Использовав материалы наблюдений с орбиты и полученные уже после приземления данные, астроном рассчитал продолжительность одного оборота планеты вокруг своей оси с достаточной точностью. Дальнейшие расчеты вообще не представляли трудностей, но как вместить в рамки привычного земного календаря значительно более длительный период обращения планеты вокруг светила?
— Нет, это какая-то абракадабра получается,— рассчитав десятый вариант календаря, хмуро заметил Елагин.
— Не понимаю, Нина Артемовна, почему вы настаиваете на каком-то земном аналоге. Надо принимать действительность как она есть. Раз протяженность суток здесь двадцать восемь часов, значит, в любом случае любая земная аналогия будет плыть. Через шесть суток выпадает один земной день, и никакими ухищрениями вы его не вернете.
— Но, Степан Иванович, неужели вы не понимаете, что такая аналогия важна с психологической точки зрения: как мы будем узнавать, допустим, свой возраст? Прежде была ясность: наступил день рождения, значит, прибавился еще год. А теперь? Ну и наши традиционные праздники — когда их прикажете отмечать?

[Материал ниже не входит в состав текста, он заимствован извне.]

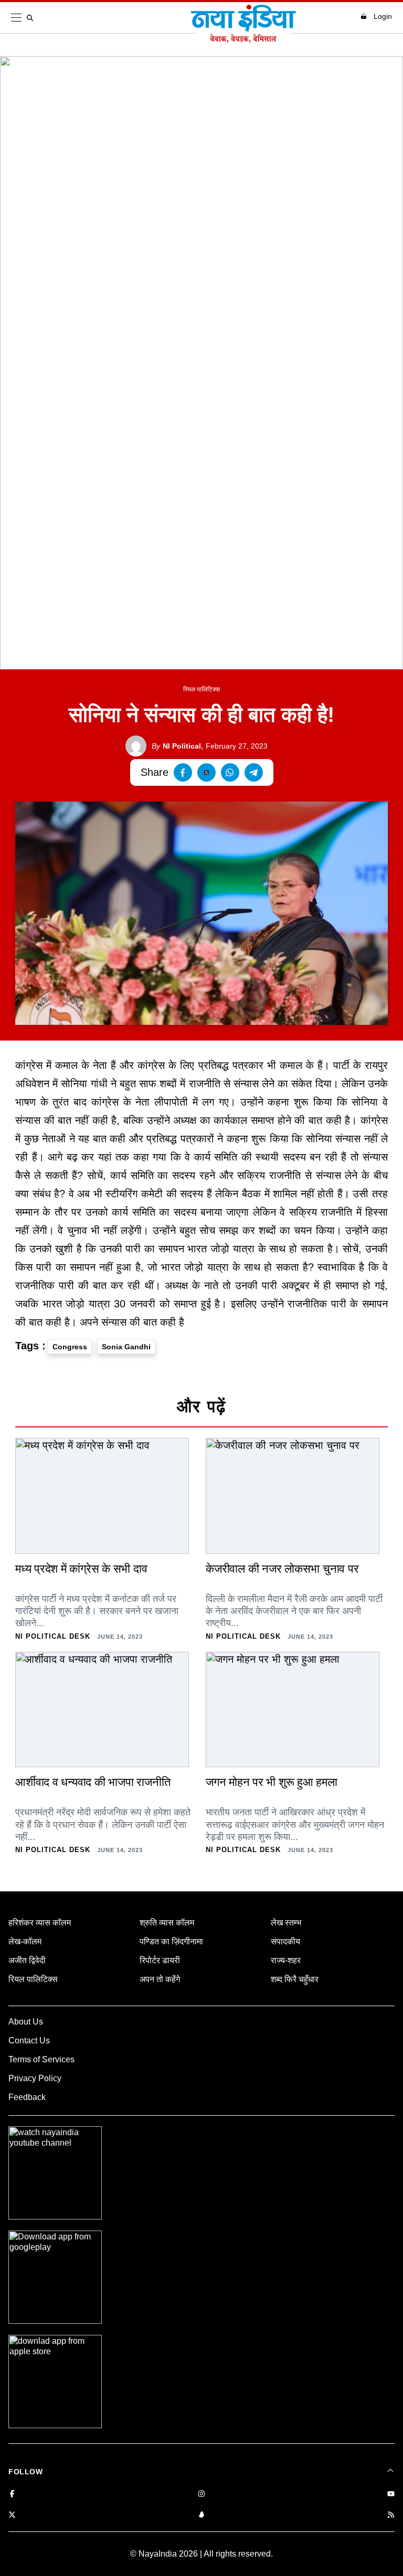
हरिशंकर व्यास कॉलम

— На корабле остается служба земного времени и земной календарь. Поставим дополнительный блок на весь состав и будет она выдавать каждому сведения в любой момент, а приспосабливать земную систему календаря это, извините, ерунда какая-то.
— А может быть, Нина, попробуем другой вариант, приемлемый для движения планеты? — предложил Климов,— ведь исторически и наш календарь претерпевал изменения, а у древних американских племен майя и ацтеков был двойной календарь. Один для обычной жизни и другой религиозный. Может быть, и нам необходима двойная система летоисчисления?
— Вот так и возникают всякие религиозные течения. Может быть, и они прилетели из других миров, потерпели аварию, а их потомки одичали и из памятного календаря родной планеты сделали религиозный?—высказал предположение Игорь Кантемир.
— Нечто подобное предполагается, и некоторые даже указывают Венеру в качестве их предполагаемой родины. По-видимому, они должны были покинуть ее ввиду разразившихся там катастроф и резкого увеличения температуры вследствие грандиозных вулканических извержений. К сожалению, условия исследования Венеры до сих пор остаются трудными, так как перестройка планеты в новом ритме вращения еще не завершена...
— Все это очень любопытно,— ехидно заметила Штапова.— Но ты, Эдуард, уводишь нас в сторону от решения.
— Но и ты, Нина, не вносишь конструктивных предложений,— отпарировал Климов.— Так как насчет двойной системы календаря?
— Действительно, Нина Артемовна,— поддержал Климова Елагин,— может быть, это выход?
— Ну, попробуйте,— сдалась Штапова.— Посмотрим, что у вас получится.
— Нет уж,— возразил Елагин,— давайте наметим модель вместе. Прежде всего я предлагаю разбить год на четыре части.
— Зачем? — спросил Левин.— Почему не сразу на месяцы?
— Год слишком длинный. Даже с пересчетом на двадцати восьмичасовые сутки получается 1112 дней.
— Допустим. А что дальше?
— Дальше разобьем каждый период, скажем, на восемь месяцев, нет маловато, на девять.